When liquid cooling becomes mainstream: the evolving role of hardware heat sinks in the data center era
With the power of single cabinets of AI training clusters exceeding 50kW or even 100kW, liquid cooling technology has undoubtedly become the protagonist of data center heat dissipation. However, the popularity of liquid cooling is not a death sentence for hardware heat sinks, but has instead spawned the demand for a new generation of integrated heat dissipation hardware. In 2026, heat sinks play the triple role of liquid cooling, significant other heat leakage absorbers and backup heat dissipation in data centers.
Cold plate liquid cooling is the most mainstream solution at present. Its basic structure is: a copper or aluminum cold plate is directly attached to the CPU/GPU, and the internal flow of coolant carries away heat. However, the power supply circuit, memory and network chip around the chip still mainly rely on air cooling to dissipate heat, and the heat dissipation task in these areas falls on the heat sink.
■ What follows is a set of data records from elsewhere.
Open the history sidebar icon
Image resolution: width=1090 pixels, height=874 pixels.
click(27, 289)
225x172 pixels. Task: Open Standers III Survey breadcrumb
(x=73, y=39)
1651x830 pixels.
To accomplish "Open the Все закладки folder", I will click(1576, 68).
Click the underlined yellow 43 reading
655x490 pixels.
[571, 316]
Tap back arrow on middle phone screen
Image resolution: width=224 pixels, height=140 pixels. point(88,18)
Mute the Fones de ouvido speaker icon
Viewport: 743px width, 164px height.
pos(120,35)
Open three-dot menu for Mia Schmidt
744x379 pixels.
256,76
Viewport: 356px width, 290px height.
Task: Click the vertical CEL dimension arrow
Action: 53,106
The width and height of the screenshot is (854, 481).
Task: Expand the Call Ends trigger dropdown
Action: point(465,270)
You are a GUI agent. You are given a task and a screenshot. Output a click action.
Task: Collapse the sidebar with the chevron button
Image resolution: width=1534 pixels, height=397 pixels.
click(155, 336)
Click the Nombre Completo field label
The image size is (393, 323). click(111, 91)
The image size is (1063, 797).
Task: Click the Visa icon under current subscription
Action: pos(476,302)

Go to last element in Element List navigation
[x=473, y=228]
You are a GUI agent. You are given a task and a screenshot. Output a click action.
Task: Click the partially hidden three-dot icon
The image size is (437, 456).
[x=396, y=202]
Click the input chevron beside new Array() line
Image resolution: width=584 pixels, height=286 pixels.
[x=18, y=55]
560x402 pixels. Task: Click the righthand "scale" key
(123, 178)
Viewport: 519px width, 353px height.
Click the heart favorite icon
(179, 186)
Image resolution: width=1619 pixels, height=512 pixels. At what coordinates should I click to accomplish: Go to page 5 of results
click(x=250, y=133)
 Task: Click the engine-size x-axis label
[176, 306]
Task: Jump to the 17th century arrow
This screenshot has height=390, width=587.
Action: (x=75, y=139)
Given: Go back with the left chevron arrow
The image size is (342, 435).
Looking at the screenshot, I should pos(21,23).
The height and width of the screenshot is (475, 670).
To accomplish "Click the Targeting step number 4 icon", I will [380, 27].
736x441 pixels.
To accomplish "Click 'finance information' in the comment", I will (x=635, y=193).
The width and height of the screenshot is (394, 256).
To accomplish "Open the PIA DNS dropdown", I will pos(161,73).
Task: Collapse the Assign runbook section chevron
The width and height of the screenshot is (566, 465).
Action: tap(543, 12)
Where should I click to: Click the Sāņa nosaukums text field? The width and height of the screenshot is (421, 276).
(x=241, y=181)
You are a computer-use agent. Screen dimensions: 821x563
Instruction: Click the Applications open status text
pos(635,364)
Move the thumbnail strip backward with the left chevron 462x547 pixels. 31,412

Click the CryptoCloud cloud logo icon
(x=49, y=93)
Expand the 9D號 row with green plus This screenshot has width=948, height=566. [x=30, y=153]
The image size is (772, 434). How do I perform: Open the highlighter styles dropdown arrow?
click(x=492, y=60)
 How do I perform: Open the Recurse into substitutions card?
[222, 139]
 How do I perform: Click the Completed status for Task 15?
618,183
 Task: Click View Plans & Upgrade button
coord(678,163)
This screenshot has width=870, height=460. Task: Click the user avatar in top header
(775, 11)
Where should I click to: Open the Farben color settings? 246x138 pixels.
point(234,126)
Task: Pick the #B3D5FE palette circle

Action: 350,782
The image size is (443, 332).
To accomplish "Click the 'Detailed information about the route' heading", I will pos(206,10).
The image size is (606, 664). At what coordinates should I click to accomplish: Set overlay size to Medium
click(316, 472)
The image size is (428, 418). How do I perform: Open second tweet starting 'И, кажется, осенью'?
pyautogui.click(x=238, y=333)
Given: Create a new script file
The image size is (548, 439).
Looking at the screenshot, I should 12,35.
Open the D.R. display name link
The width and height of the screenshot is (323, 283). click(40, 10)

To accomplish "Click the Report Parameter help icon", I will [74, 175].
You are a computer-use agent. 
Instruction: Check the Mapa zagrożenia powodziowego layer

Therefore, "cold plate with fins" came into being. The main body of this type of component is a liquid-cooled cold plate with microchannels milled inside, while the non-liquid-cooled area around the cold plate directly extends a dense aluminum heat sink through the shovel tooth process, which is cooled by the system fan. The cold plate and the heat sink are made of the same piece of metal, which completely eliminates the contact thermal resistance and saves the system Z height compared to the split solution.
In submerged liquid cooling tanks, the application of heat sinks is more subtle but equally critical. In single-phase immersion cooling, the coolant is usually pumped to an external heat exchanger for cooling. The core component of these external heat exchangers is often a large copper-aluminum heat sink tube bundle, but the medium is changed from air to coolant. For submerged systems, the design of heat sinks has shifted from optimizing airflow to optimizing liquid flow. The fin spacing is increased to more than 3mm to reduce flow resistance. The surface is chemically etched to form a bionic sharkskin micro-groove, which induces turbulence to enhance heat transfer. Experimental data show that the heat transfer coefficient of this liquid-liquid heat sink tube bundle can reach more than 20 times that of air-cooled solutions.
It cannot be ignored that the liquid cooling system requires a passive heat dissipation backup that is earthquake resistant. Once the water pump fails or the power goes out, the coolant in the cold plate stops flowing, and the chip temperature will rise sharply in a few seconds. A component called "phase change heat storage heat sink" began to be integrated above the cold plate. It consists of aluminum heat sink and paraffin/expanded graphite composite phase change material filled in a closed cavity. During normal operation, the phase change material remains solid; when the liquid cooling fails, it absorbs the heat of the chip and melts it. The chip temperature is controlled below the 85 ° C safety line within the emergency window of 3 to 5 minutes, so as to buy time for the backup pump to start or the system to reduce the frequency. This type of heat sink is essentially a "thermal capacitor" with a heat storage density of over 200 J/g.
On the chessboard of data center cooling, heat sinks are not out, but deeply integrated with liquid cooling to evolve composite functional components. Those heat sink manufacturers that can simultaneously master multiple processes such as microchannel processing, shovel tooth forming, and phase change material packaging are becoming important secondary suppliers in the liquid cooling era, providing high value-added key work in progress for cold plate assembly plants.